> Exercise objective: Rewrite the entries starting at the line containing "You are a computer-use" and ending at the line containing "click(637, 354)", with "screenshot" swapped for "screen capture" and nothing else changed. Leave the pictures out of your answer.

> Supplied data:
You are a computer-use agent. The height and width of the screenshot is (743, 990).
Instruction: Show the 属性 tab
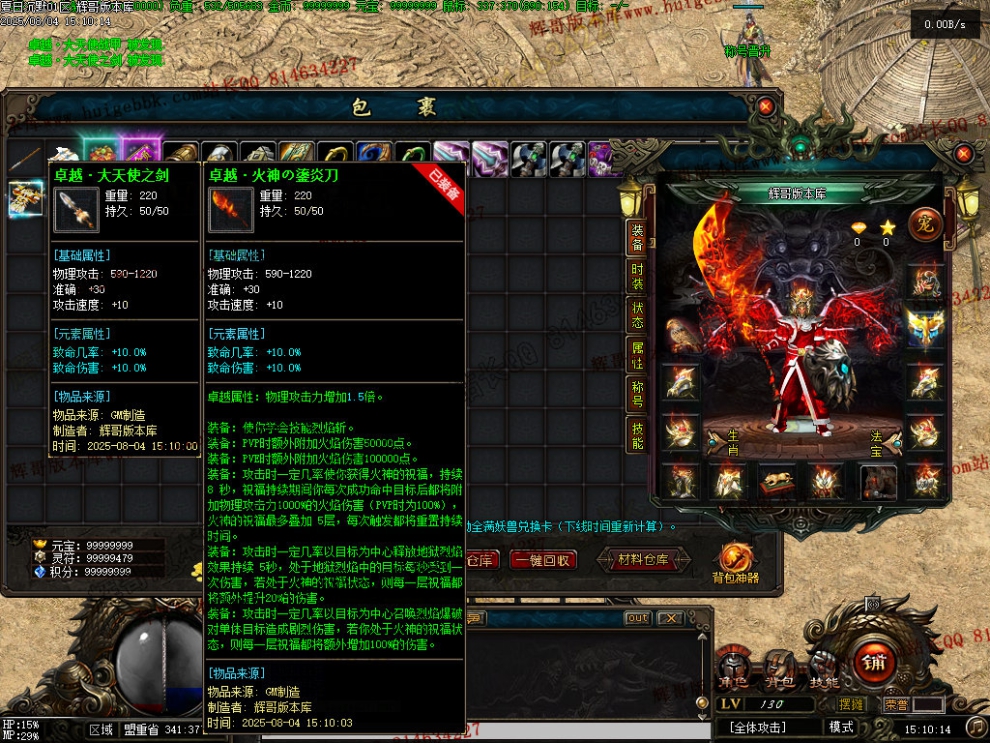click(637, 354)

...

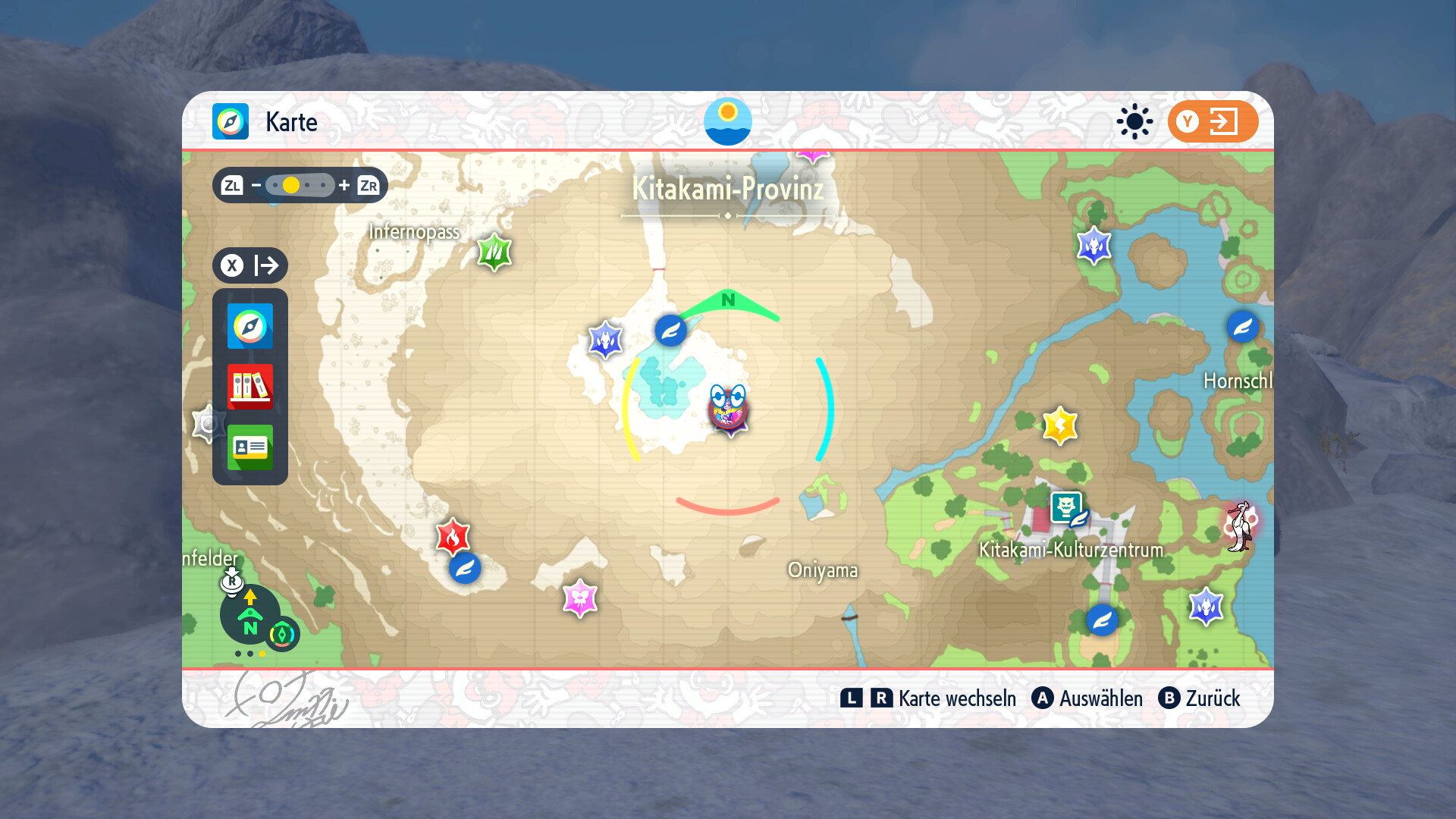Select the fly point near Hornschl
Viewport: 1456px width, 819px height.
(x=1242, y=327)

* * *

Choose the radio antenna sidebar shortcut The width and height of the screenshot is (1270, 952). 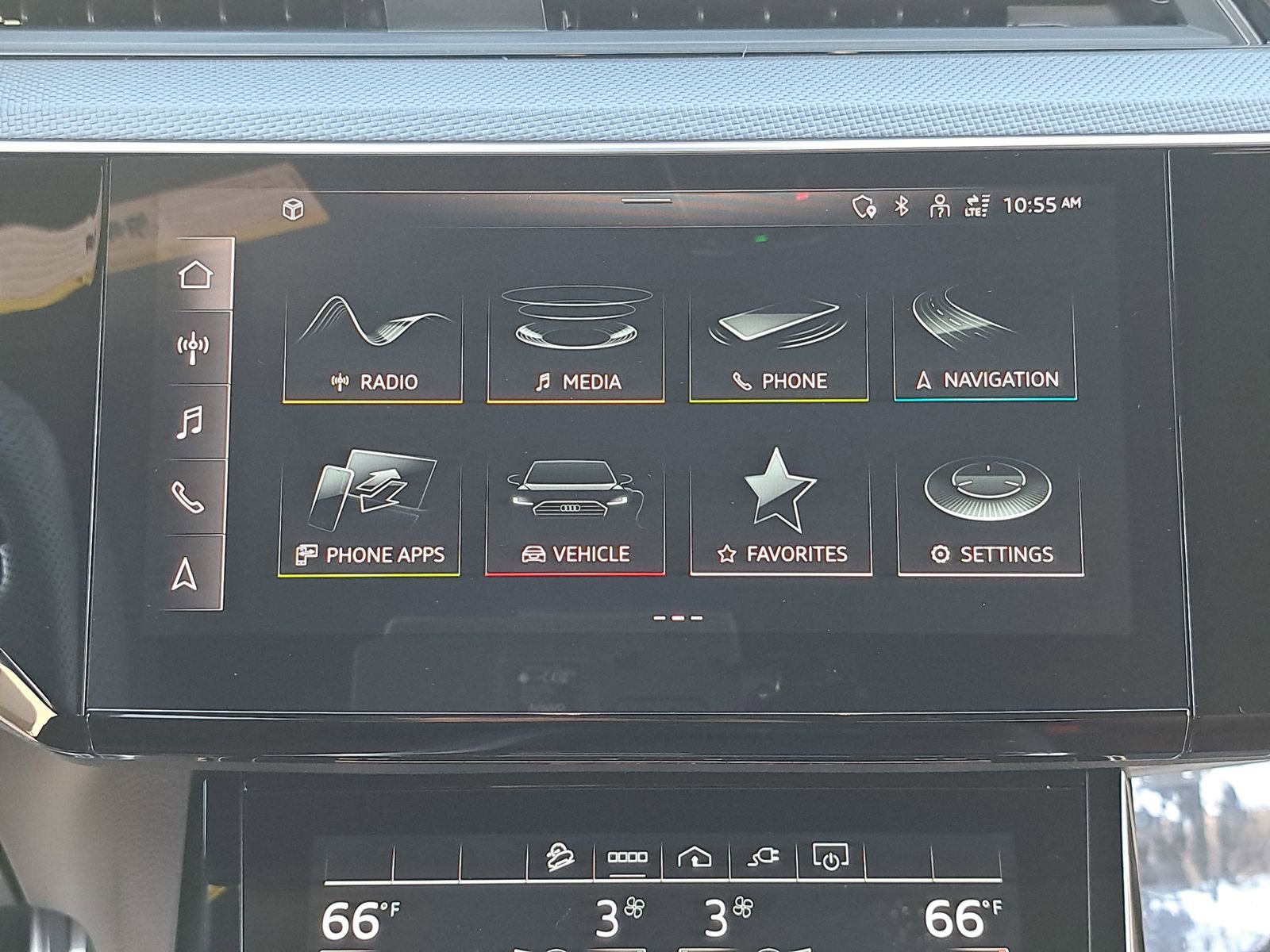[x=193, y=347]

> Solution to the problem:
You are a computer-use agent. The height and width of the screen capture is (743, 990).
Instruction: Show the 属性 tab
click(637, 354)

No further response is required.